Detroit techno futurist Juan Atkins (pictured, above) will be spinning a headline DJ set, as a nod towards the link between dance music and minimalist classical music, pioneered by composers like Steve Reich, Philip Glass and Arvo Pärt. The night is organised by French festival Marathon! and Nonclassical, a record label founded by composer Gabriel Prokofiev (grandson of famed Russian composer Sergei Prokofiev) that hosts classical club nights in unconventional spaces, like bars and warehouses. Nonclassical has been working this field for 11 years, but recently this crossover has surged in popularity, thanks to events like the Late Night Proms, the recent Sound Unbound event at the Barbican and orchestras performing acid house anthems.
The Minimalism event will feature various innovative live acts that blur the boundaries between classical and electronic: French acoustic act Cabaret Contemporain, pianist Klavikon reworking pieces by minimalist figurehead Steve Reich, and experimental percussive outfit Abstruckt Ensemble.

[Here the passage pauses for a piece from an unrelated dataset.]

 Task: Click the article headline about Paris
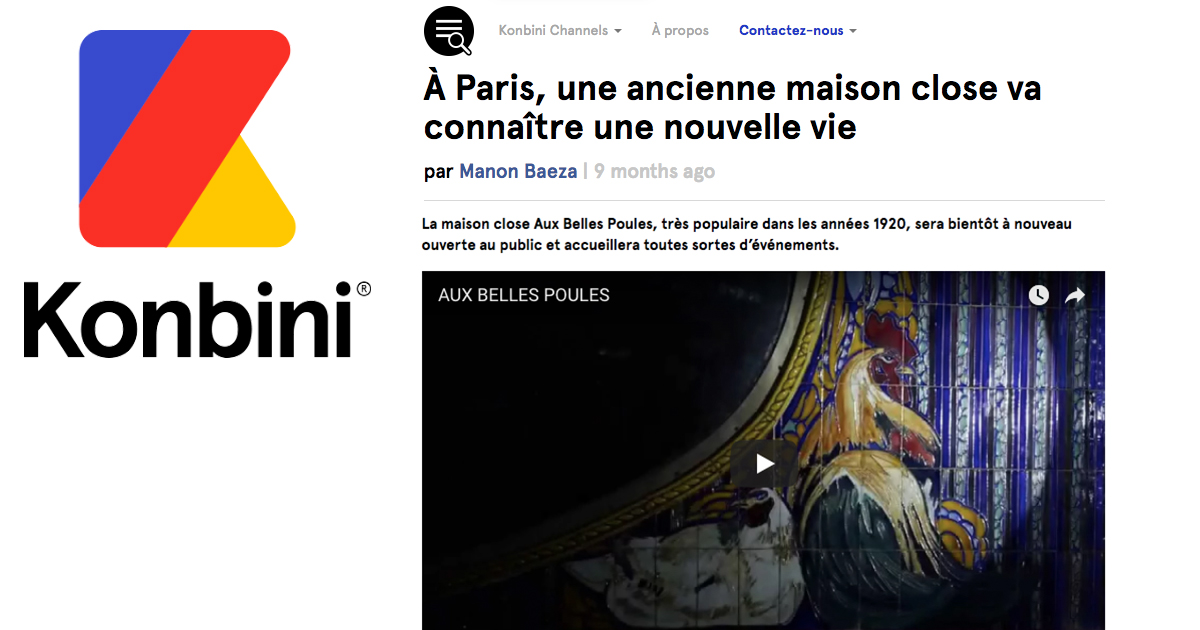pos(733,107)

Gabriel Prokofiev will be DJing a genre-hopping set (expect some creative remixes of modern classical works), and as for Juan Atkins – don’t expect him to drop too much Bach or Beethoven, but do expect to hear some seriously forward-thinking techno that sets the dancefloor alight and joins a few of the dots between minimalist composition and the kind of stripped-back dance music that's been fuelling ravers for decades. As Prokofiev puts it: ‘The music from DJs and producers like Juan Atkins isn’t so different from some classical music. It’s good to put these genres side-by-side and say: “Look, let’s forget all this stuff about ‘high art’ and ‘low art’ – this is just really good, inventive music.” You get a much richer experience that way.’